# Start of Article

Alice’s Adventures in Wonderland
Aged ten, I was cast as the Mock Turtle in our school play and, like the old pro I already was, I did my research and read the book. It blew my mind. The odd, funny, upsidedown world of Alice was so eccentric, strange and slightly frightening that I was hooked. Plus, I had a crush on the Queen of Hearts (the girl in our play, not the one in the book). A hormonal and literary explosion that left me altered forever
2
Charles Dickens (1861)

Great Expectations
A wonderful, gripping story of crime and guilt, crushed ambition and ruined fortunes, snobbery and anxiety, with a spectacular cast of characters and a beautiful ending. Near perfection.
3
Kyril Bonfiglioli (1972)

# End of Article
# Start of Dataset extract

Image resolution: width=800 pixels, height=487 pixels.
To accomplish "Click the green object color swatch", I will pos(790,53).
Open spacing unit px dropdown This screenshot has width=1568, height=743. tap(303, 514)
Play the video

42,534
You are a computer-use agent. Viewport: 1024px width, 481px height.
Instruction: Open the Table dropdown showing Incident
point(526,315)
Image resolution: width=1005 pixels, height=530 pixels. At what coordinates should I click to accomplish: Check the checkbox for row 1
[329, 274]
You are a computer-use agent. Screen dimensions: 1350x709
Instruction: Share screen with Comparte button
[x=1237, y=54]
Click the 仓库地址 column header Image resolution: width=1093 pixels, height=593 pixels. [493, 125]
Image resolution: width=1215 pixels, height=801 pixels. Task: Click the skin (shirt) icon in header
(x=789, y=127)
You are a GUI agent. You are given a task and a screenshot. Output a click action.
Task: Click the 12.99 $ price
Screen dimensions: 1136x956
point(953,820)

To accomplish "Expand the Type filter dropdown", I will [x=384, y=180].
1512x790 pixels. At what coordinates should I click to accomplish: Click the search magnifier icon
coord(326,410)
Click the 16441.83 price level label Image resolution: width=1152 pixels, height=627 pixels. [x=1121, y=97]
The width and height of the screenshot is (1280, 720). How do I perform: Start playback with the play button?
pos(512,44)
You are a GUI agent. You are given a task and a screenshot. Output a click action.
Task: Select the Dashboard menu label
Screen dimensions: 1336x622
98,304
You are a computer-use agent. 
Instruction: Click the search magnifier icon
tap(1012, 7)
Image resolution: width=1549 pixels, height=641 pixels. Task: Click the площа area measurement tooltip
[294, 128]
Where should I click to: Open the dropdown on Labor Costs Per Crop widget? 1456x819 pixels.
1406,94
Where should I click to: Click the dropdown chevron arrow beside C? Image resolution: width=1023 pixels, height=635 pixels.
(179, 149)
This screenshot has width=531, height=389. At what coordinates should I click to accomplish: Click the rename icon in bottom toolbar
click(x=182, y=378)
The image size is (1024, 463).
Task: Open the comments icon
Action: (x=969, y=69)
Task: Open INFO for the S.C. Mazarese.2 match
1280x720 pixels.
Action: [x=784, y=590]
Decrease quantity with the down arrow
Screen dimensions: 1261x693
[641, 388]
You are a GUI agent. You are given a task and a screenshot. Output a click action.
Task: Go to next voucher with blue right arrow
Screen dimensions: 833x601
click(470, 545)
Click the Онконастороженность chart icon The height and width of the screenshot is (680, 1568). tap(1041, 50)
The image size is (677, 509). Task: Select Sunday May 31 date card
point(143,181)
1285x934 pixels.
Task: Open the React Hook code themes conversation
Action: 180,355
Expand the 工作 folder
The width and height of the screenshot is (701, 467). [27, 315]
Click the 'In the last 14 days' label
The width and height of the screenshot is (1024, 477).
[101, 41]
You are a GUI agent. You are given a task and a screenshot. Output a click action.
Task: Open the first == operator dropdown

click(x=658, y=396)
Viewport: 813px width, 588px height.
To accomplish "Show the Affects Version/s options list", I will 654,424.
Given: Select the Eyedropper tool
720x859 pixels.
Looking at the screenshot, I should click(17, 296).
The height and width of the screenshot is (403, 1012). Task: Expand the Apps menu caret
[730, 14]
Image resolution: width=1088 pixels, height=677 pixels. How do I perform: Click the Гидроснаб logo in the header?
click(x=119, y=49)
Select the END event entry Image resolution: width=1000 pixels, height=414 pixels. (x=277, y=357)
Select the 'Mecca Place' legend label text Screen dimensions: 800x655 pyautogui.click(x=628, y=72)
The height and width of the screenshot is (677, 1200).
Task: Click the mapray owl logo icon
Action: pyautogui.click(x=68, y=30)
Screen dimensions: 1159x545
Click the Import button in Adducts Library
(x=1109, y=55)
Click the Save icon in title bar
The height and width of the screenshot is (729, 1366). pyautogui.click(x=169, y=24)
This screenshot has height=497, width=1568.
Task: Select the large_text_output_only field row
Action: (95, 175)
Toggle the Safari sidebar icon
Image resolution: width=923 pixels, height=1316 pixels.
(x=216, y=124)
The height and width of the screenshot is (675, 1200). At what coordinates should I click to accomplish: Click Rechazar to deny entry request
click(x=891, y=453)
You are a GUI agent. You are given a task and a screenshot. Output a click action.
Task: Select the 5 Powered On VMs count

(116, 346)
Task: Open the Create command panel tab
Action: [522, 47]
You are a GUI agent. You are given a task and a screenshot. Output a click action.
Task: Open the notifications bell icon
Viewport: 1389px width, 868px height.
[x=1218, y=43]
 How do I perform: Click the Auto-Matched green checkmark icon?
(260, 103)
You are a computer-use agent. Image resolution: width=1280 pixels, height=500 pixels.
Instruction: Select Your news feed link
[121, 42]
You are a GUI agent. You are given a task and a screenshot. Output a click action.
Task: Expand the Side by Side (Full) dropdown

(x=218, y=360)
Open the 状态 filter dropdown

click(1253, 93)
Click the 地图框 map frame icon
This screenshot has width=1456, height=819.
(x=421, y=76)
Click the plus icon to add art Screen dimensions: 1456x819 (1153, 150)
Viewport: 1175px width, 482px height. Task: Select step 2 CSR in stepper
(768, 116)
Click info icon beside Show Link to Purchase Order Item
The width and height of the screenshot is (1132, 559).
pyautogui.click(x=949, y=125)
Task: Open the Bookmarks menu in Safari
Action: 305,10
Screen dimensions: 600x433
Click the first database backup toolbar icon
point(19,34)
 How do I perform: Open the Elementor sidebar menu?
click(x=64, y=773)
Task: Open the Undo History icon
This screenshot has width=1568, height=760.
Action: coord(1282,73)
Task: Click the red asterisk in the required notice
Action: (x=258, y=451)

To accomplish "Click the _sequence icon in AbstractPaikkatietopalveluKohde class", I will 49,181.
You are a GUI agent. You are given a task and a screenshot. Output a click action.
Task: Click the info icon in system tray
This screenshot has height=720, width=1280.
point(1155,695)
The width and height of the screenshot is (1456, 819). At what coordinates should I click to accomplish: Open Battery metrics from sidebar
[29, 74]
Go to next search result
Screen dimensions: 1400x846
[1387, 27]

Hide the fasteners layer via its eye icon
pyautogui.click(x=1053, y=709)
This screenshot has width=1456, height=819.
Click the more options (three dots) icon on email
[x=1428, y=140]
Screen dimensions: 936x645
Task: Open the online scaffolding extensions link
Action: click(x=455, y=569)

# End of Dataset extract

### Given task 1
In the book list, what role was the writer cast as in the school play at age ten?
### Given task 2
Extend the book list from the point where it stops.
The items are separate material, unrelated to the book list.

### Result 1
The Mock Turtle.

### Result 2
Don’t Point That Thing At Me
A riot of gags, one-liners and great characters. There’s half a plot in there too, I think. A book that’s fantastic company because, like the best people, it’s exciting, clever, witty, disreputable and occasionally unpleasant.
4
Sue Townsend (1982)

The Secret Diary of Adrian Mole Aged 13 ¾
This made me realise that books could speak directly to me and to my world (obsessing over my forlorn love life, writing bad poetry, harbouring over-earnest convictions). As an adult, you realise Sue brilliantly reflects what’s happening in wider politics and society through the prism of this ordinary household in middle England. As a kid, you laugh at Adrian’s obsession with the length of his “thing”.
5
Primo Levi (1947)

If This Is A Man
An astonishing account of the author’s time in Auschwitz, written, he said, “with love and rage”. He finds humanity in arguably the bleakest episode in human history. Almost unbearable.